Изменить размер шрифта - +

– Нельзя туда, – неожиданно мягко рокотнул инок. – Там одержимая. Нельзя.

– Там… – начал было Берет, потом неожиданно нашелся и выпалил: – Там у меня жена!

И почему-то застыдился нечаянно ловкой лжи.

– Ждем архимандрита, – сочувственно прогудел инок, – а его с утра в Москву вызвали. И никак он оттуда не выберется, не отпускают миряне. А кроме него, никто обряда экзорцизма не знает.

Помолчал и добавил:

– Как же ты, солдат, жену-то не уберег?

– Может, я ее заберу? – спросил Берет, зная, что просить бесполезно, ну а вдруг?

– Не заберешь, – твердо сказал инок. – Она уже двоих наших порвала, хорошо хоть не насмерть. А там еще постояльцы в соседнем номере с детьми, прыгать боятся, хотя тут и не высоко, и пройти мимо ее номера тоже не могут. Она сейчас не человек, понимаешь, солдат? И вот это, – он похлопал по пузатому магазину с торчащими головками гранат, – применить нельзя, разнесет весь этаж, а там еще и дети…

– И все-таки… – Берет помялся, причем получилось у него это совершенно натурально, словно он и сам поверил, что жена… а может, и поверил. – Я хоть отвлеку, не чужие же мы, понимаешь? А вы тем временем детишек выведите.

Инок подумал немного, потом отошел в сторонку и принялся с кем-то разговаривать по рации.

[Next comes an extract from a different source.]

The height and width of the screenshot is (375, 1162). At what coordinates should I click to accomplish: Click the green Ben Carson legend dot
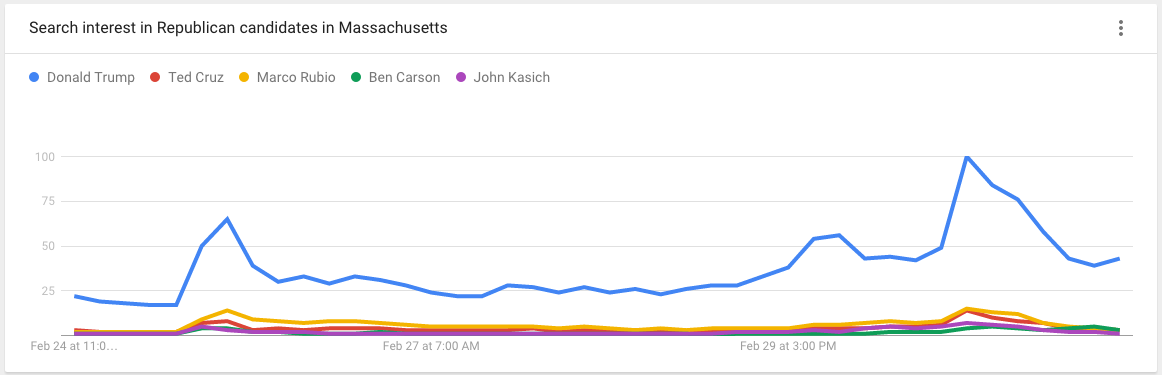[x=356, y=77]
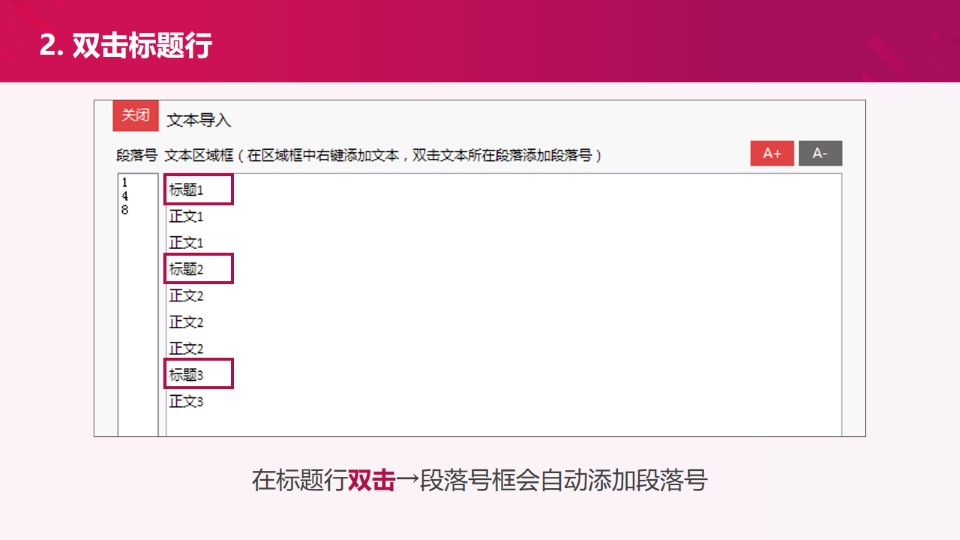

– Сходи попробуй, начальство дозволило, – угрюмо сообщил он, вернувшись. Потом недовольно добавил: – Начальству лишь бы решить проблему, а как – все равно. Архимандрита вон по ерунде в столицу вызвали и не отпускают, как же, большие люди на совет позвали, можно сказать, очень большие… Да только Бог-то – он больше. И Враг тоже… Я бы тебя не пропустил, солдат, потому что погибнешь стопудово. Но пока она тебя рвать будет, мы, глядишь, людей через окно вытащить успеем. Так что продержись, браток, хоть несколько минут. С Богом. И вот возьми-ка. Хотя стрелять в нее бесполезно, уходит она от пуль, но все-таки.

И перекрестил размашисто, от души. Сначала «стечкин», потом сталкера.

 

Берет. Сергиев Посад. Я знала, что ты найдешься, сталкер!

 

Отсюда бежали. Это было заметно, хотя явных следов бегства видно не было, так – мелочи, раздавленный коммуникатор, почему-то битые бутылки, опрокинутые кресла возле стойки администратора, чья-то раскрытая косметичка… Выше, на лестнице, виднелись следы крови. И пуль. Стреляли снизу, из вестибюля, стреляли щедро, но умело, отсекая огнем людей от опасности. Так что следы все-таки были, страх всегда оставляет следы.

Сталкер поднялся на третий этаж, прислушался. Где-то плакали. Ребенок это или женщина – было не важно. Там были живые – это важно. И еще оттуда, с этажа, доносился какой-то лютый и безнадежный стон, скорее даже не стон, а зов, который обычные люди слышать не могли, только чувствовать и цепенеть от ужаса. Сталкер слышал и понимал: кем бы она ни была, эта тварь Зоны, сейчас ей тоже страшно и плохо.

Он толкнул дверь и сразу же ударил грави-волной, сильно, как мог, так что комната хрупнула, стряхнув со стен евроремонт, в санузле сорвало краны, шумно хлестнула вода, погасли и разлетелись осколками плафоны, но сами стены устояли. Старые были стены, настоящие, на века выстроенные честными и сильными людьми. Он почувствовал, что зацепил существо, находящееся в комнате, хотя и не сильно, но зацепил. В наступившей темноте сверху и вбок метнулись химерьи глаза, зрачки – два черных ножа на желтом. Метнулись и пропали, и сразу же в черепе плеснуло горячо и больно, а в глазных яблоках полопались кровеносные сосуды – резь была жуткая. Красная резь. Теперь он смотрел не глазами.